> [Problem]: Among the lines below, keep only those from the one containing "This screenshot has height=438, width=513." through the one containing "Viewport: 1050px width, 670px height.", and reproduce them exactly.

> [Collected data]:
= Beginning of Section =

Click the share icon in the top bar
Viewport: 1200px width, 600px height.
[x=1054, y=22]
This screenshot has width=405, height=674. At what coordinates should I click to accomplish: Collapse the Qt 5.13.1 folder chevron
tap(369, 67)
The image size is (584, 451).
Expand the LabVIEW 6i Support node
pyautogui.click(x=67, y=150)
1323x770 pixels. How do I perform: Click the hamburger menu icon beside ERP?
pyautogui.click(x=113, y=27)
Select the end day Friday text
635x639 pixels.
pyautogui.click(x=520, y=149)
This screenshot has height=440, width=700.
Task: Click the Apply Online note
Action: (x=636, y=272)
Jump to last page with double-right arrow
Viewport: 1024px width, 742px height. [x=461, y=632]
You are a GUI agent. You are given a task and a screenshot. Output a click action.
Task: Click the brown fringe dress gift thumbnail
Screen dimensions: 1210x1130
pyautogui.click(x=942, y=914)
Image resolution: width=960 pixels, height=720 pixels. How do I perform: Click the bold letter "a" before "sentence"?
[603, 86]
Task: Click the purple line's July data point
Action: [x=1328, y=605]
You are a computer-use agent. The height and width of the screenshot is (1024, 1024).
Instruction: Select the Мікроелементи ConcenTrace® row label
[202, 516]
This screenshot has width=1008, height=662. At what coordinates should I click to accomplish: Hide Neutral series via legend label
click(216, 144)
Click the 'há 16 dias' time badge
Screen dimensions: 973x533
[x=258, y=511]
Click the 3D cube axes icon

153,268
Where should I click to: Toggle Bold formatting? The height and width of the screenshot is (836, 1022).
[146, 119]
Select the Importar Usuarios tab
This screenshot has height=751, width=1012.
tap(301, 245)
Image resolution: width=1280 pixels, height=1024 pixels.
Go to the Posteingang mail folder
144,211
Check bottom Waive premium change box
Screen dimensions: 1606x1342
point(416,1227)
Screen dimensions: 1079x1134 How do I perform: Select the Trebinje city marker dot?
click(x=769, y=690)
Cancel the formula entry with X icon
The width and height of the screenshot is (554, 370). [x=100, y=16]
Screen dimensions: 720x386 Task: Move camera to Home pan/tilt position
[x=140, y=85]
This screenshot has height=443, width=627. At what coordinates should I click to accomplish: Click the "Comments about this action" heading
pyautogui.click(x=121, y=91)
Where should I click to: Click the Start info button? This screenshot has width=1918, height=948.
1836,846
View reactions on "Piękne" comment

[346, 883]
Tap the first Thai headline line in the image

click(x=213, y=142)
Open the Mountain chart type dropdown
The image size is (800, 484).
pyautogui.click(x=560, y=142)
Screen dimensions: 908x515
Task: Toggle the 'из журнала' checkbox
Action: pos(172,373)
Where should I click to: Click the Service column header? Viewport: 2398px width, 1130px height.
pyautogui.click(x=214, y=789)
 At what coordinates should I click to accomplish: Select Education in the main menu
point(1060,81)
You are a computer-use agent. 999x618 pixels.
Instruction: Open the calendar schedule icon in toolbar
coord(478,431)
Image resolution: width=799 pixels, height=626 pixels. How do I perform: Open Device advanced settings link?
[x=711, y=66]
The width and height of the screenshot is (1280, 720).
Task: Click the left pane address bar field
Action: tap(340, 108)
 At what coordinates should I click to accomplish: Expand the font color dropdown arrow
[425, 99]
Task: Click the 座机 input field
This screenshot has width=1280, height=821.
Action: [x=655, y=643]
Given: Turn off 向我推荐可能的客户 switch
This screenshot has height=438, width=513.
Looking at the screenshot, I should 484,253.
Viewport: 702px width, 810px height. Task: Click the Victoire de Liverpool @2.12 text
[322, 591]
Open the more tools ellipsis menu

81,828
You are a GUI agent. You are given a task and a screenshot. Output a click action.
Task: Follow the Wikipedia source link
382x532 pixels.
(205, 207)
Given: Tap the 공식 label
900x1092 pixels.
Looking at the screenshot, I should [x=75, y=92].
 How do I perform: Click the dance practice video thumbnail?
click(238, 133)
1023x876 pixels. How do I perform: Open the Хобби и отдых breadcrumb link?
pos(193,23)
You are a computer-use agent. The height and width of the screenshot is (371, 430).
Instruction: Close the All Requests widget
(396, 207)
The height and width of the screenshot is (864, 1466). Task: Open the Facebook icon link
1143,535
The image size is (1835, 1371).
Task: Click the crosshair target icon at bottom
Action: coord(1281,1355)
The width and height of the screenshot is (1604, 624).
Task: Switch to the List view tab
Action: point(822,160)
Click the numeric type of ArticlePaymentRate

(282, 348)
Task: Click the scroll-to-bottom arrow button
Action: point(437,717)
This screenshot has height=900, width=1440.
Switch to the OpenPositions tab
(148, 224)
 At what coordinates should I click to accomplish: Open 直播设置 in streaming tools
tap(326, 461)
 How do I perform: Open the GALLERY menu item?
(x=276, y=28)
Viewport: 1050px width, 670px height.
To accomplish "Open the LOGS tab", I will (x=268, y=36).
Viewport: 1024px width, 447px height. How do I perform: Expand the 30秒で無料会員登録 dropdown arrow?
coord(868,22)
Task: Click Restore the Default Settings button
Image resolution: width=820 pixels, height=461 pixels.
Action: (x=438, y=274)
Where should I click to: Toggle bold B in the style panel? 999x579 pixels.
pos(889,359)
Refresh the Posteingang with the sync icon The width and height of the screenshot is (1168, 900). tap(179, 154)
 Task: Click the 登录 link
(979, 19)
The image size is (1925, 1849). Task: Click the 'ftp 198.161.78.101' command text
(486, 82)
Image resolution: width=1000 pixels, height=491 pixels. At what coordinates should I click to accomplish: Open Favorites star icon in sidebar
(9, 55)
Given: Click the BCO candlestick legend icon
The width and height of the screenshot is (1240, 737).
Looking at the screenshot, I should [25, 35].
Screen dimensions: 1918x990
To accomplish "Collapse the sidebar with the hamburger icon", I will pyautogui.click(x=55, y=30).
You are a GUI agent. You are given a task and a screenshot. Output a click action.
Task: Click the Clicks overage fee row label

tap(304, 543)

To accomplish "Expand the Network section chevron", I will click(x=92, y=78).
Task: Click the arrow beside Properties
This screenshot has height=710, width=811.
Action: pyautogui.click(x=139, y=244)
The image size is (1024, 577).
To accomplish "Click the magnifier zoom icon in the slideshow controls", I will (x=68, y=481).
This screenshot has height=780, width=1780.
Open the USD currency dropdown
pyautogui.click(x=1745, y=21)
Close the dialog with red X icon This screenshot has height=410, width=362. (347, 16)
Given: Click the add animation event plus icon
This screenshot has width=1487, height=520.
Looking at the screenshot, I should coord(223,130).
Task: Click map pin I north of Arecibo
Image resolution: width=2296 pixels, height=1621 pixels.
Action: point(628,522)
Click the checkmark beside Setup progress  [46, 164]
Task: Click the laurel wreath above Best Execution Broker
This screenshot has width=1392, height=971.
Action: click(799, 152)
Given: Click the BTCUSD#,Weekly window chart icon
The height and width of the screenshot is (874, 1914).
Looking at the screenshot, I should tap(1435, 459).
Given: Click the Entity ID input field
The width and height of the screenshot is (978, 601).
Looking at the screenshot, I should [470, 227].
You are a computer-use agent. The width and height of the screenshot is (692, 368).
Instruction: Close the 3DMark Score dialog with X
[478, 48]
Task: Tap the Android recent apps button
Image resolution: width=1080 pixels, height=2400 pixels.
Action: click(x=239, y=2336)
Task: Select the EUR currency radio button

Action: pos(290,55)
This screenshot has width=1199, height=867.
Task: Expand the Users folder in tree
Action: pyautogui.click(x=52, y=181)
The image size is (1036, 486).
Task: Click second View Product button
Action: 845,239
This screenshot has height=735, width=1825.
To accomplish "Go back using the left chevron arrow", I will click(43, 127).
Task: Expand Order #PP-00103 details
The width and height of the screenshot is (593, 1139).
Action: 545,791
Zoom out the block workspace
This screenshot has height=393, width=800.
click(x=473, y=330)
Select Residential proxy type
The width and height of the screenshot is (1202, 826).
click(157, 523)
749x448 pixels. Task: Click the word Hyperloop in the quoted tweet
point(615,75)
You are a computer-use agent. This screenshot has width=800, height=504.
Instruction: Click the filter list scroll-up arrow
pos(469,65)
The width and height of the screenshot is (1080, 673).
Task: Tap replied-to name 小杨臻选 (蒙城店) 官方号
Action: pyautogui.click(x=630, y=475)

= End of Section =

> [Solution below]:
This screenshot has height=438, width=513.
Looking at the screenshot, I should 484,253.
Viewport: 702px width, 810px height. Task: Click the Victoire de Liverpool @2.12 text
[322, 591]
Open the more tools ellipsis menu

81,828
You are a GUI agent. You are given a task and a screenshot. Output a click action.
Task: Follow the Wikipedia source link
382x532 pixels.
(205, 207)
Given: Tap the 공식 label
900x1092 pixels.
Looking at the screenshot, I should [x=75, y=92].
 How do I perform: Click the dance practice video thumbnail?
click(238, 133)
1023x876 pixels. How do I perform: Open the Хобби и отдых breadcrumb link?
pos(193,23)
You are a computer-use agent. The height and width of the screenshot is (371, 430).
Instruction: Close the All Requests widget
(396, 207)
The height and width of the screenshot is (864, 1466). Task: Open the Facebook icon link
1143,535
The image size is (1835, 1371).
Task: Click the crosshair target icon at bottom
Action: coord(1281,1355)
The width and height of the screenshot is (1604, 624).
Task: Switch to the List view tab
Action: point(822,160)
Click the numeric type of ArticlePaymentRate

(282, 348)
Task: Click the scroll-to-bottom arrow button
Action: point(437,717)
This screenshot has height=900, width=1440.
Switch to the OpenPositions tab
(148, 224)
 At what coordinates should I click to accomplish: Open 直播设置 in streaming tools
tap(326, 461)
 How do I perform: Open the GALLERY menu item?
(x=276, y=28)
Viewport: 1050px width, 670px height.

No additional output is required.